Now, my husband works nights and sleeps during the day...the same time we homeschool.

Today, on his way out the door to work, he informs me that he will be stopping by the parish school board to find out what it would take to enroll the kids in school for the 2013-2014 school year.  That shocked me!!! This is first time he has ever said anything about not homeschooling the kids through graduation.  The thought of putting them in school makes me sick to my stomach.  He says it's not the noise during the day, but , that he wants them to start learning to get along with other children.  

What makes him think our kids don't get along with other children???  They have friends here in the neighborhood, at church and they even get along well with meeting new people.  

Everything in my being is crying "put your foot down and say NO!!"  The kids say that they don't want to go to school.
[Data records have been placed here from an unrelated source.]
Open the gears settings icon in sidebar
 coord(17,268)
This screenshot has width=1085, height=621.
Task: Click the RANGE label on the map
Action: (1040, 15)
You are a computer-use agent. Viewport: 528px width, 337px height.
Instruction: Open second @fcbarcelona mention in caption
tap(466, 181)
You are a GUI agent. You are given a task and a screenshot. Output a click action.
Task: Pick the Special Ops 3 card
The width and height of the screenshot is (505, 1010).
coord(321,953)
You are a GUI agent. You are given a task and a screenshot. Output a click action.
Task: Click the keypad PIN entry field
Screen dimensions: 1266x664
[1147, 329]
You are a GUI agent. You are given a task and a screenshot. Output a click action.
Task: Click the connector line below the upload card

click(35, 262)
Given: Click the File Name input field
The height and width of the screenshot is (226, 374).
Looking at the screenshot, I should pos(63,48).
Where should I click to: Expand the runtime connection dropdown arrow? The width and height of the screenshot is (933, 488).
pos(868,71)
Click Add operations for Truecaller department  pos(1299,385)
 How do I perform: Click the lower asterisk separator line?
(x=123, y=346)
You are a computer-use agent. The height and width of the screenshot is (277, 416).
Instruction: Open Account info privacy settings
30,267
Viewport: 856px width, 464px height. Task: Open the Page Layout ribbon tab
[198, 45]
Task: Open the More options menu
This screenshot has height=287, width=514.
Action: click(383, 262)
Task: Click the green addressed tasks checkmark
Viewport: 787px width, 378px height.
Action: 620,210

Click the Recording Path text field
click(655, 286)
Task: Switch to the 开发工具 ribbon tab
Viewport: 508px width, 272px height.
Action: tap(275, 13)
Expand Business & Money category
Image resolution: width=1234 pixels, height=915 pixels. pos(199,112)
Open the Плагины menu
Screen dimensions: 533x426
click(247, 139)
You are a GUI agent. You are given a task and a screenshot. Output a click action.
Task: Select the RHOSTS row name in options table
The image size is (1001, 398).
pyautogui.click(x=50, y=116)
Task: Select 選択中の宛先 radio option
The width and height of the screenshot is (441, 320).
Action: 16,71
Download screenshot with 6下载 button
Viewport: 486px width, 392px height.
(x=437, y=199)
My daughter even says she WILL NOT GO!!  

I just don't know what to do....

Help!!!

bad



by on Feb. 2, 2013 at 4:08 PM
Replies (11-20):
paris2lmp
by on Feb. 3, 2013 at 9:46 AM

I don't know your husband, so its hard to say, but if this was the first and only time he has EVER mentioned an objection, or talked about sending the kids to public school, he could have just been having a moment of frustration.  I agree with the people saying you need to talk it out with him.  He could have been tired and grumpy and that was a knee-jerk response to some outside influence.  Someone COULD be talking to him at work about it.  He could have been thinking about it for weeks but didn't know how to broach the subject with you.  Could be almost anything.  I wouldn't jump to conclusions though, or throw out accusations without foundation.  The best thing is to listen whole-heartedly to what he has to say, then discuss your feelings on the matter.  I don't recommend going into the discussion with the intent to "make him see reason" because then you are basically already deciding that he is wrong and you are right.  Maybe have him talk to the kids and see how they feel about it too.  I don't know how your family dynamic works, but it COULD be that he is coming to this conclusion because of the way the kids interact with each other and not how they interact with other kids.  Hope it all works out!

cajunniki90
by Niki on Feb. 3, 2013 at 11:30 AM
1 mom liked this

I grew up in the Lafayette Parish school system (public).  I graduated from it in 1990. My husband went to private school in Baton Rouge.  

When we were dating, we talked about marriage and family.  He told me that if he had kids he didn't want them in the Louisiana public school system.  I agreed, because of my passed experiences in the system and time spent substiute teaching in the same system.

Don't start jumping down my throat that my husband has the right to choose, either!  I do all the work of homeschooling the kids, but, have NEVER told him he didn't have a say!  My marriage and family ARE the reason I'm having a hard time with this.  I'm pure blood CAJUN, and believe me, I would have told him no, right off the bat, if my marriage and my husbands feelings are not important to me!

Getting off my pedestal now...

Now, my husband has me wondering of this isn't the best thing for our children...thus the confusion!!  I love teaching the kids, but, is that just me being selfish??   So confused!!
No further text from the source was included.